Edit: <http://www.woodmann.com/fravia/>

------
bluesmoon
There's a lot of good advice here. I'll limit this post to how I learnt. I'd
never really read any articles before starting out on my own. For me it was
mainly curiosity. I was writing code with a bunch of guys at school, and one
of the guys wanted to protect his data (on a shared data store), so he
implemented his own encryption scheme. I didn't know anything about
encryption, but had access to his source code, so studied his algorithm and
managed to build a decoder.

After that I started studying my own programs to see if there were any obvious
patterns that someone else could guess. This was before the days of CGI on the
web.

My curiosity continued when CGI was growing and I learnt first how to fool a
guest counter, and then how to build a more secure one. I started learning
peel and read all the man pages. There was a lot of stuff in there that was
like "don't do this because it's insecure". To that end I owe a lot to Larry,
Randall, and Tom.

What I learnt from there helped me protect myself against XSS attacks, but
also taught me what to look for without needing the source. It wa a while
before I heard about CSRF attacks. At this point I was interested enough to
see what OWASP listed as the top exploits and did some studies on each of
them.

At no point have I ever used what I know for malicious purposes.

------
erikb
I'd agree with most what saurik said. Mindset is one of the most important
things about anything. It's always not about WHAT you do, but about HOW you do
it. A person who really learns is someone, who views himself while he does
something and repeats it later on to discover what he did, how he did it and
what else he could've done.

But that's not the reason, why I'm writing here. Since I started to get better
at anything I'm doing, I realised that it's always about the little things. If
you see someone do one thing that is small, great and everybody loves it, then
what actually happened was that this person did millions of small steps that
where stupid before. You just didn't see it. Millions, it's not a joke! And of
all these things, a lot of them are about just learning boring things. If you
want to become a cracker (I'm morally neutral, so I don't really care WHAT you
want to become), then you should start out with learning to code and to learn
to code quite well. Then you should learn all about how the internet works.
That means learning to code more, and then to also learn all about the network
protocols and layers and also about how the hardware is wired. Learning all
this will automatically show you the limits of what security can achieve (for
example you will understand naturally that there can't be a perfect code.
Every code must contain the information it tries to hide, some where. So every
code will be broken some day.) and also where people did mistakes. And if you
have the right mindset you will find ways to hack systems, that actually don't
even involve to circumvent security systems.
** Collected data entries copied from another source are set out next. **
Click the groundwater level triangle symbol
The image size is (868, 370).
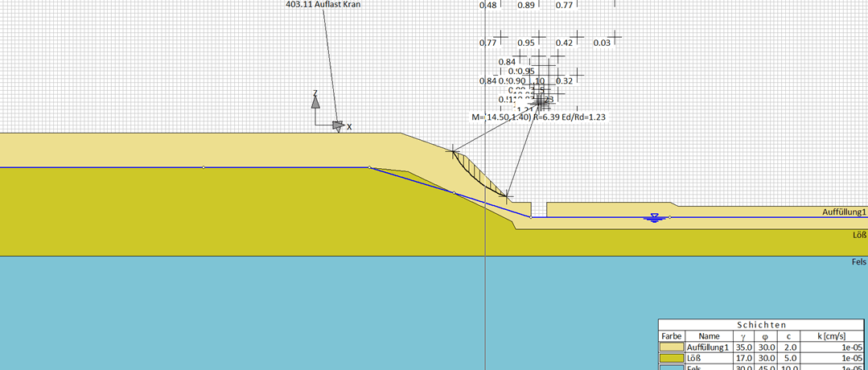pyautogui.click(x=655, y=218)
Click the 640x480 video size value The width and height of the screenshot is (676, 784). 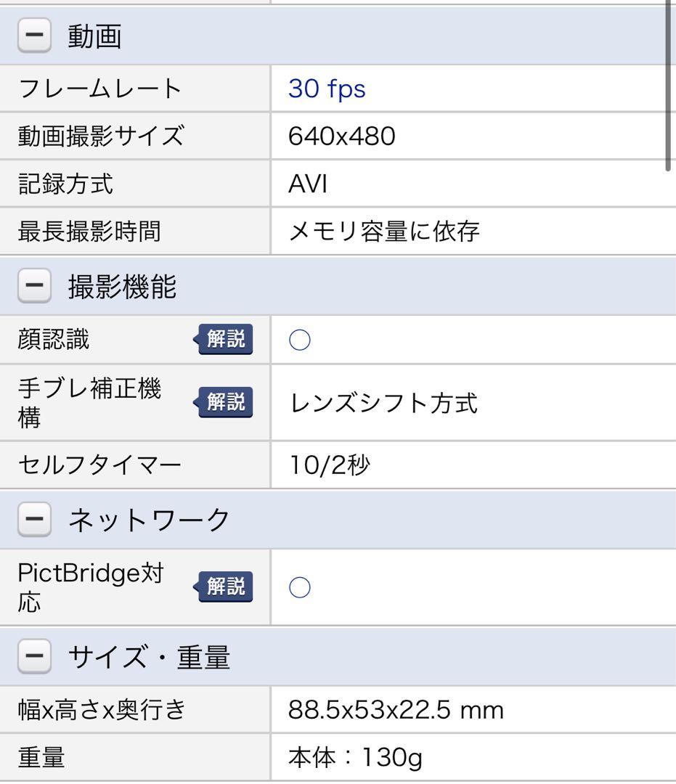point(342,136)
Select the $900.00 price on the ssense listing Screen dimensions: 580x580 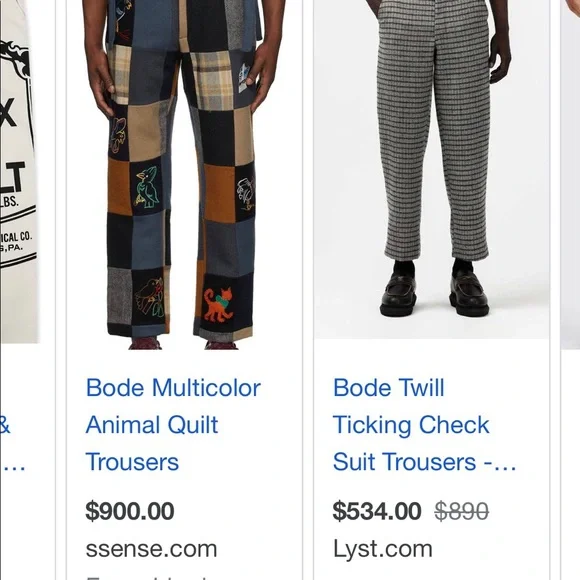tap(130, 511)
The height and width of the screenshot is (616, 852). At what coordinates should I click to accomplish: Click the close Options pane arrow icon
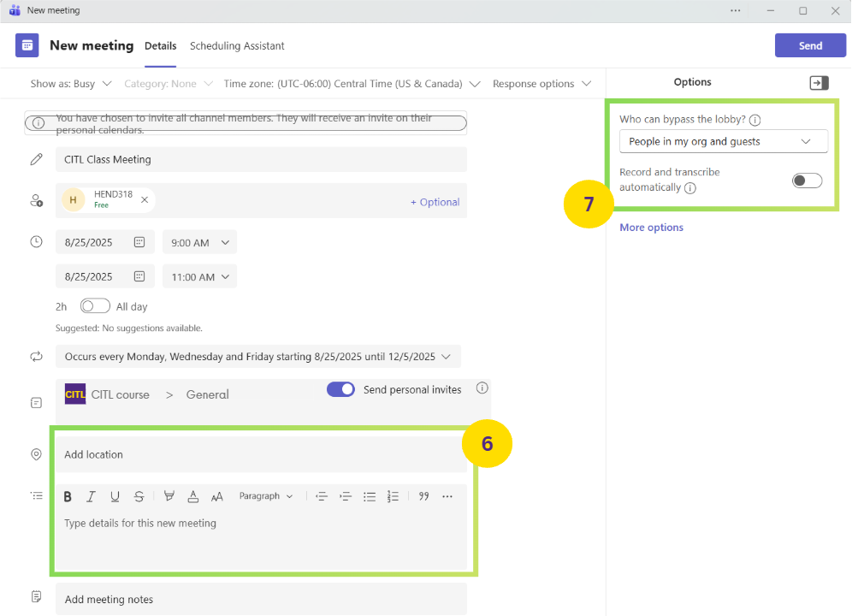(819, 82)
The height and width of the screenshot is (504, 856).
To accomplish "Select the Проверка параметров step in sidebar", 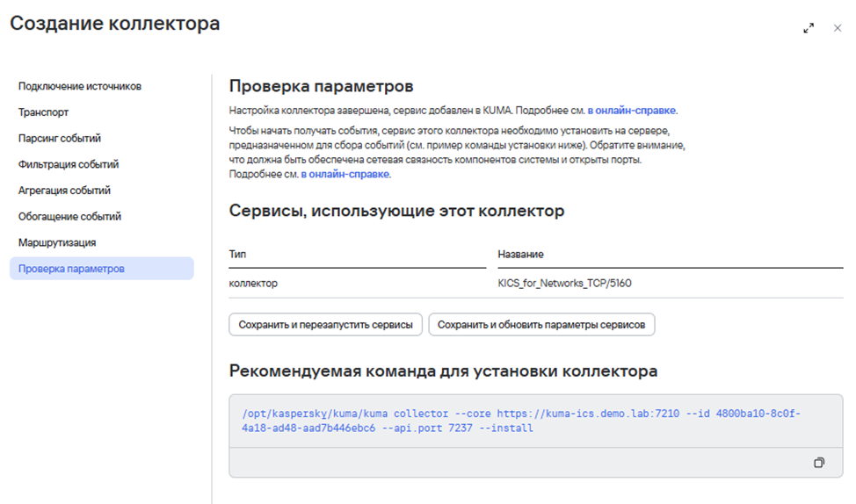I will click(71, 269).
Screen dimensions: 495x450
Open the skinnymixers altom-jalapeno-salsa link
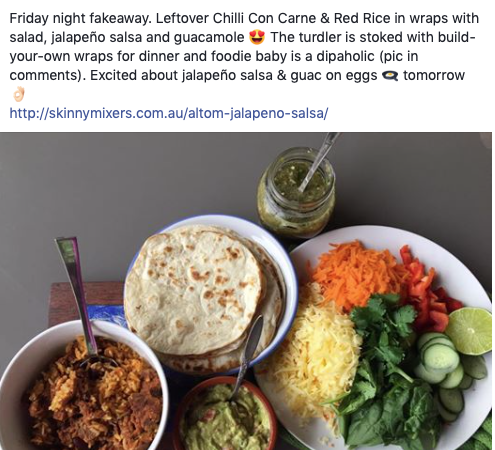(169, 113)
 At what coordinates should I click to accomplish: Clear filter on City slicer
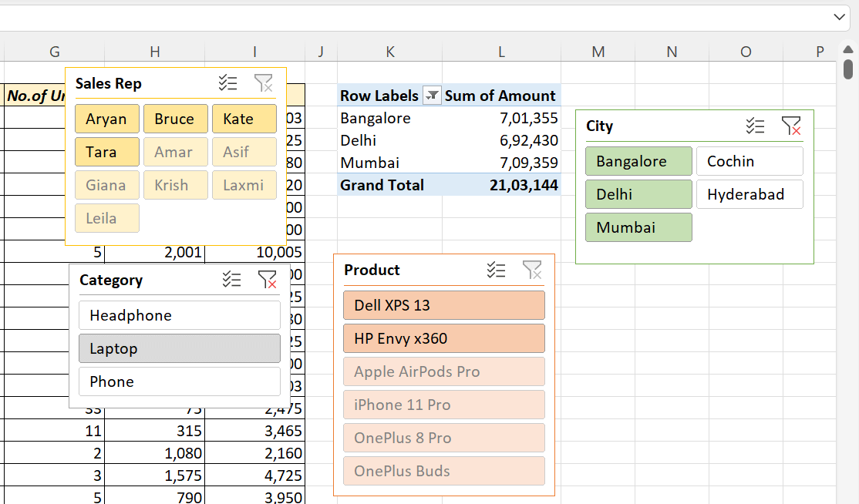(790, 126)
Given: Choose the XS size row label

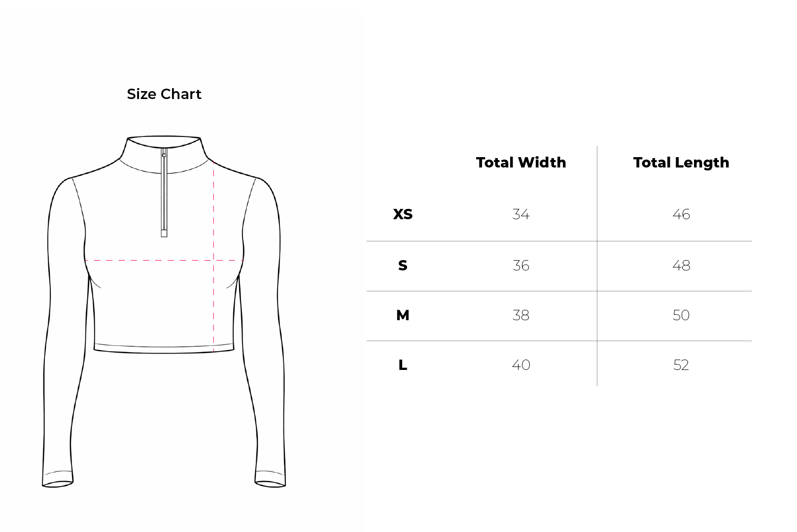Looking at the screenshot, I should click(x=403, y=214).
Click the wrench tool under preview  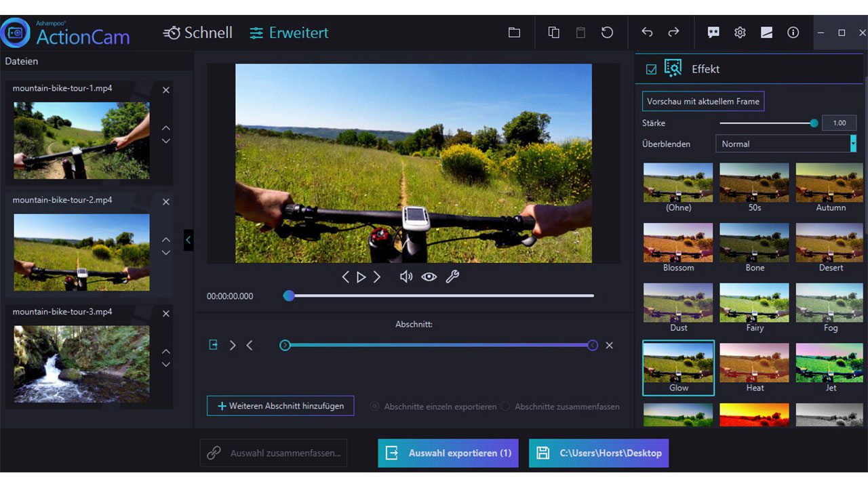[452, 277]
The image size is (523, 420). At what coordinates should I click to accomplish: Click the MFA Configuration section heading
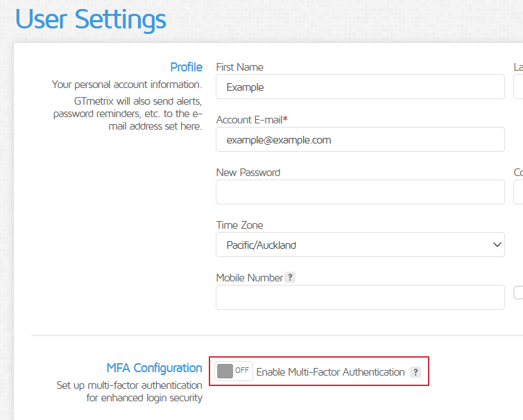154,368
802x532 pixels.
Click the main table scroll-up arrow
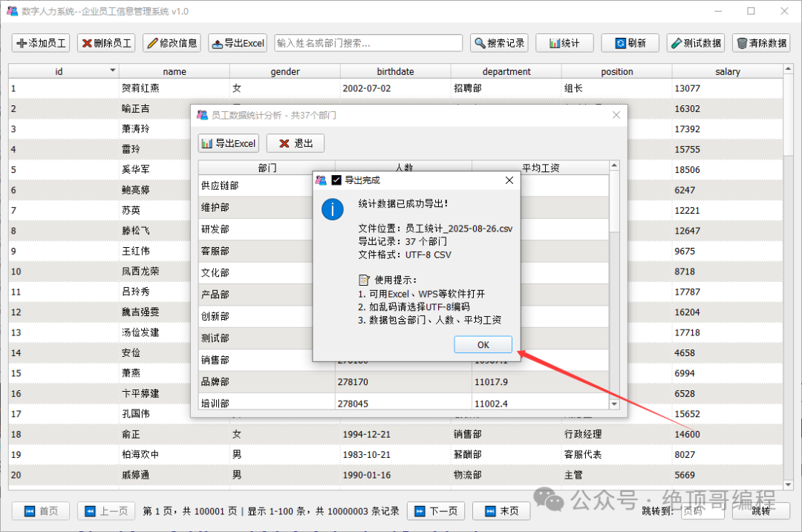coord(788,68)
To make a long story short: You need both, mindest and a lot of knowledge.

------
krenoten
Two things: understanding and manipulating.

1\. Understand what a program is. How the architecture of your computer allows
it to run programs. How to look into the guts of a program - currently running
or while dormant - and figure out how it processes any and all input you are
able to feed it. What mechanisms are in place to prevent exploits.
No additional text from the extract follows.